A woman with a 5 month old named Gabe is meeting me. Teething and totally off his schedule, Gabe is the mellowest kid I’ve ever seen, but there are some inescapable realities of traveling with an infant we’re dealing with.
Gabe is a chick magnet.
Or maybe just a person magnet because it’s not just abuelitos or senoritas that make google eyes at him. On the metro Gabe had hard-core punk rockers–tattoos, shaved mohawks, and piercings–vying to make him smile.
Good thing he’s a soft touch with an easy toothless grin.
There’s something about a baby that reminds us we’re all human. With Gabe around, everyone is a little softer, kinder. Gabe is soaking it all in through his big baby eyes and mostly going with the flow.
Some day his parents will show him his passport photo and tell him all about his trip to Spain. He won’t remember a thing. But maybe, just maybe when he’s long out of diapers and binkies there will be a sound, a scent, a flash of light on a curved wall and for a brief moment Gabe will remember the Barcelona sun and the pattern of leaves against the sky on the Las Rambas walkway as it arced above his stroller canopy.

▶ _Task set_:
A: In the passage about traveling with baby Gabe, who competed to make Gabe smile on the metro?
B: Duplicate the section of the passage about traveling with baby Gabe, starting at "Good thing he’s" and ending at "his stroller canopy.".

▶ _Entries supplied_:
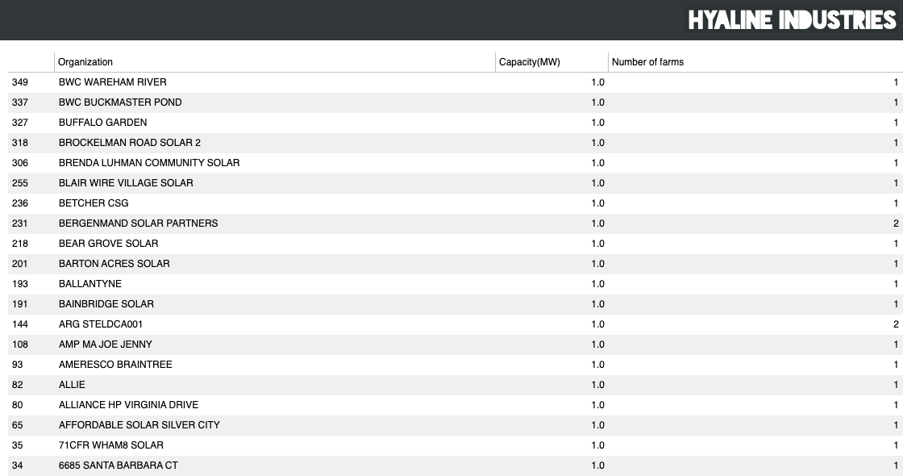Select BROCKELMAN ROAD SOLAR 2 row
903x476 pixels.
pos(455,143)
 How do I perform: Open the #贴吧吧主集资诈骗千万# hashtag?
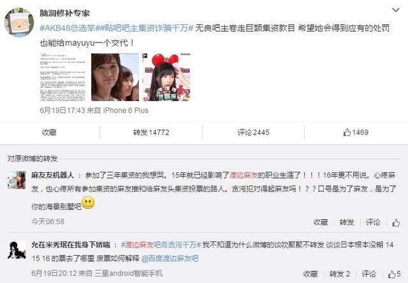click(145, 28)
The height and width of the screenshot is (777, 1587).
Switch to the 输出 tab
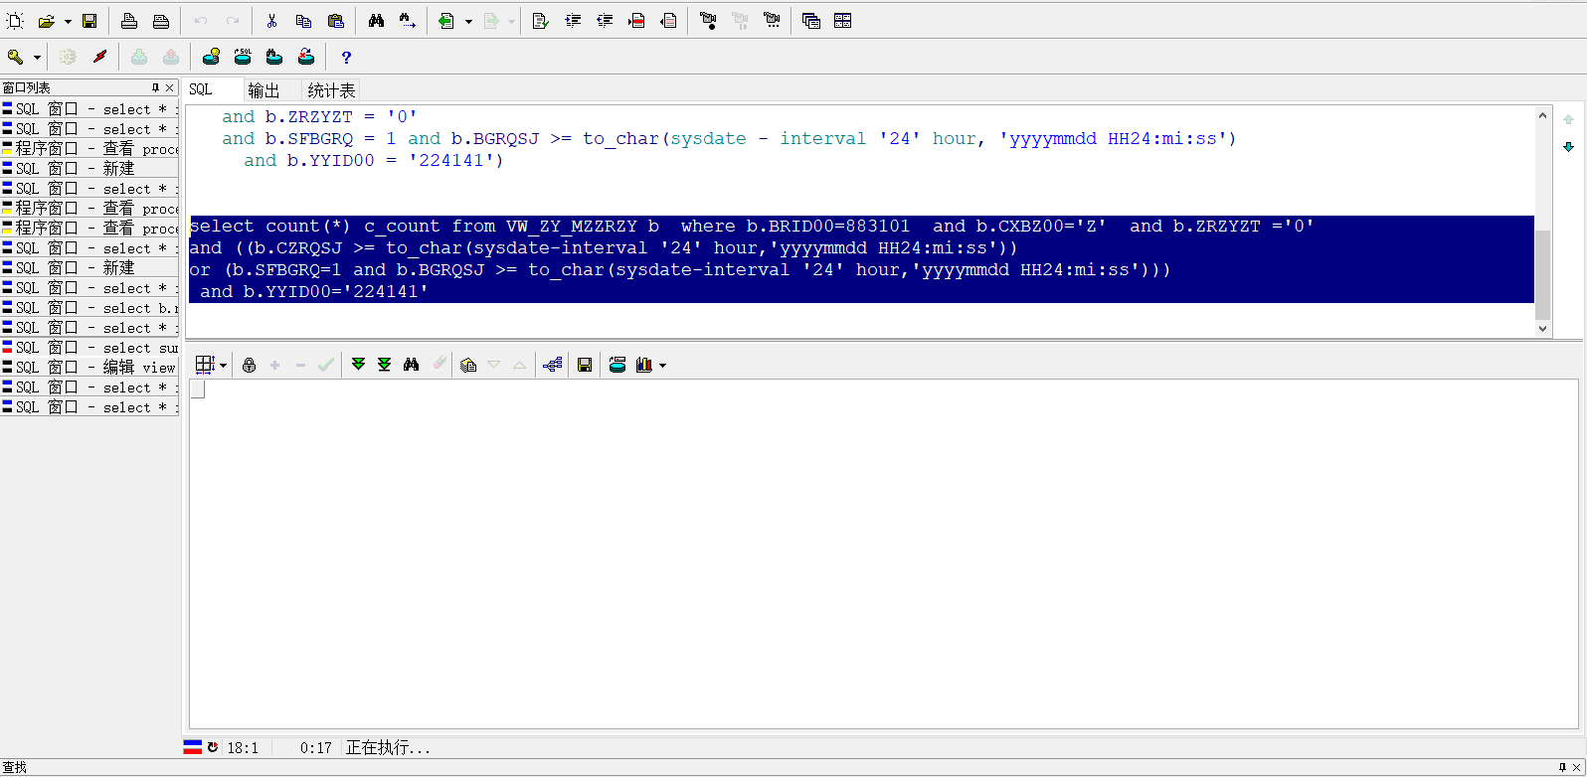click(x=264, y=90)
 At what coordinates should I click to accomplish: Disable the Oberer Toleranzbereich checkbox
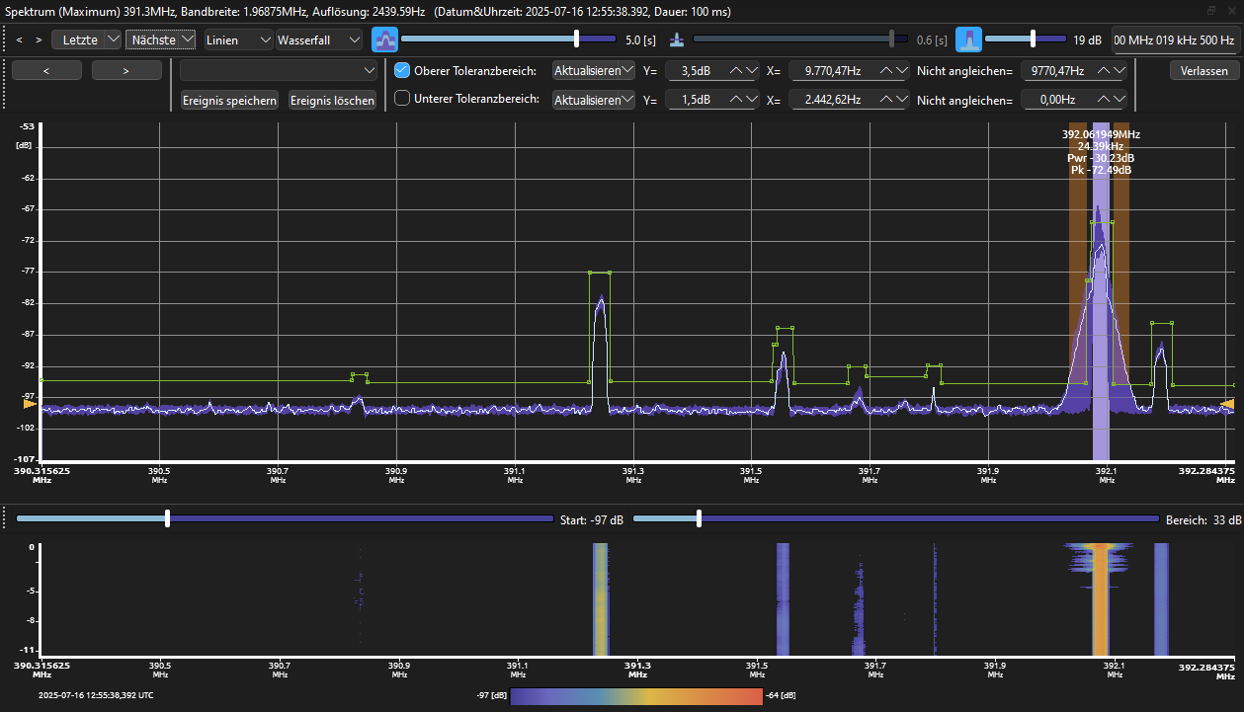[x=402, y=71]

▶ _Problem solutions_:
A: Hard-core punk rockers with tattoos, shaved mohawks, and piercings.

B:
Good thing he’s a soft touch with an easy toothless grin.
There’s something about a baby that reminds us we’re all human. With Gabe around, everyone is a little softer, kinder. Gabe is soaking it all in through his big baby eyes and mostly going with the flow.
Some day his parents will show him his passport photo and tell him all about his trip to Spain. He won’t remember a thing. But maybe, just maybe when he’s long out of diapers and binkies there will be a sound, a scent, a flash of light on a curved wall and for a brief moment Gabe will remember the Barcelona sun and the pattern of leaves against the sky on the Las Rambas walkway as it arced above his stroller canopy.